How is my business at risk from a Cyber-Attack?

In today’s digital world it is highly likely that every business has assets that are vulnerable to potential cyber-security risks. These include:
  • Your personal and business identity, sensitive and financial information
  • Your client / customers’ personal, sensitive and financial information
  • Your database information, contacts information and online site login credentials
  • Your IT software and network infrastructure
  • Your intellectual property (for example designs, trading details, secrets, contracts)
Also your business can be at risk from internal cyber vulnerabilities, as anyone with physical or remote access to your systems, network or information can put you at risk. This includes employees, clients, partners, suppliers and contractors with access to your business premises or devices. Vulnerabilities than pose a risk include:
  • Employees accidentally misplacing devices or information
  • Employees being careless with security rules, policies and procedures
  • Ex-employees stealing or sharing information that can damage your business
  • Other insiders with access to your information or computer systems

How could a Cyber-Attack affect my business?

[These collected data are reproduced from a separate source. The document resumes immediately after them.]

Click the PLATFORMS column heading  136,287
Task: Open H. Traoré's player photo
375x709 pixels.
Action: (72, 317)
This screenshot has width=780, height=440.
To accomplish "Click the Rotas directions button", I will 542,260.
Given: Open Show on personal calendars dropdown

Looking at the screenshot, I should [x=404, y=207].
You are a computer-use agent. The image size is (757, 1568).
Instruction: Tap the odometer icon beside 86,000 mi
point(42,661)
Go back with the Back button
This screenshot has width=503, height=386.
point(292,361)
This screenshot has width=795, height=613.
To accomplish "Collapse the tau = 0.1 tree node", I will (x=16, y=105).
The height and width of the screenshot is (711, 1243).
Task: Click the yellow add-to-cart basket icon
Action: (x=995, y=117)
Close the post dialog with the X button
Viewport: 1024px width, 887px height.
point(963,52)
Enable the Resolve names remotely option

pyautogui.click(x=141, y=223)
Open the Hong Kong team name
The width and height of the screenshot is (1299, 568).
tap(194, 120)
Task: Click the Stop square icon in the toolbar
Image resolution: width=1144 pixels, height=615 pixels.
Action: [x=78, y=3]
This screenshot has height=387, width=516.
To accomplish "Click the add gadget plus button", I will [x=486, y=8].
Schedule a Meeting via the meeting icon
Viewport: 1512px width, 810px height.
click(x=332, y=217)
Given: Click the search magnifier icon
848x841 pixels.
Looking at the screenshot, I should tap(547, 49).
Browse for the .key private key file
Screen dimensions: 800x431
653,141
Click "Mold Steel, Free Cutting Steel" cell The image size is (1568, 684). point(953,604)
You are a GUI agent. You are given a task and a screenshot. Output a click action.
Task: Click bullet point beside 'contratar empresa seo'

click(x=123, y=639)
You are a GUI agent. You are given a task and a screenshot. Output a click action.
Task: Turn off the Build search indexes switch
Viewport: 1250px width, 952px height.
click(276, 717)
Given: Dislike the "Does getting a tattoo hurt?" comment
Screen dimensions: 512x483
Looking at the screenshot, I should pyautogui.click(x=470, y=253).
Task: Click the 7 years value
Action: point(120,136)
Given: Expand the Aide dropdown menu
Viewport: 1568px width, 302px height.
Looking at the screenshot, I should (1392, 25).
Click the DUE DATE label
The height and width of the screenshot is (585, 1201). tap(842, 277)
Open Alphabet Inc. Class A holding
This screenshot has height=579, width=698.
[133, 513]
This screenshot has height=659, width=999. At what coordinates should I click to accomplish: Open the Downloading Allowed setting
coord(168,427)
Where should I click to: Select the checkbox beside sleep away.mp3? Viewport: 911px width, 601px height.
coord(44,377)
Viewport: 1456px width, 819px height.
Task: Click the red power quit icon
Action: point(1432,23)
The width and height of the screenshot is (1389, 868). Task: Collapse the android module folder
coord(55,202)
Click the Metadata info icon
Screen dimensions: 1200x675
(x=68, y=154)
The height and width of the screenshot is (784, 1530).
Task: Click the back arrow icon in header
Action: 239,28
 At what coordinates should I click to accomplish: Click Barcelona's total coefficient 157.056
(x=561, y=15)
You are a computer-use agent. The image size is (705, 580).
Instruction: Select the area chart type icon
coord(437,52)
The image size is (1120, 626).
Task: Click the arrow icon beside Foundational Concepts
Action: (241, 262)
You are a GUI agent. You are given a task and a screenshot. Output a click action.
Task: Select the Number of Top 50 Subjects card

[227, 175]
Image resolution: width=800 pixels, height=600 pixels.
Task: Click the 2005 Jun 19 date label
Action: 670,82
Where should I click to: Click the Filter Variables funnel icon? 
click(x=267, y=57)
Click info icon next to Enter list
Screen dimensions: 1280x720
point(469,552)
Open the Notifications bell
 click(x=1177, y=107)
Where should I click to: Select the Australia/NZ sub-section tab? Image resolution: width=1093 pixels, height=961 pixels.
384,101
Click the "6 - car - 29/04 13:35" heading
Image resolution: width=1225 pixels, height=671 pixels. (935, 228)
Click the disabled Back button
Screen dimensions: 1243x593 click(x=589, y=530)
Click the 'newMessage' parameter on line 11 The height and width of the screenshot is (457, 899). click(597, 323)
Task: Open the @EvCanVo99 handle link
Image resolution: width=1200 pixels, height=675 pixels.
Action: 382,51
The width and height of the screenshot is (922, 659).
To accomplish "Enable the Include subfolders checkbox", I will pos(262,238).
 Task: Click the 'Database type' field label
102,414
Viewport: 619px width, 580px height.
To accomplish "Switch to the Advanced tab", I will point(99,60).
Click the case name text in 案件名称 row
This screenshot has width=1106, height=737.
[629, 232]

It can affect your business in a number of ways. This includes financial losses arising from:
  • Theft of financial information
  • Theft of money
  • Theft of business trade secrets / inside trading information
  • Disruption to trading
  • Loss of business or contracts
  • Cost involved to remedy the cyber-attack
  • Impact to reputation and client trust which could lead to loss in customers, sales, suppliers, partners, investors and other third parties
Another major issue of a cyber-attack is the legal consequences. The Data Protection Act requires that you have appropriate security measures in place to manage the security of personal data you hold. Therefore if data is compromised and is found that you did not have adequate measures in place, you could face expensive fines and sanctions which could put your business at risk.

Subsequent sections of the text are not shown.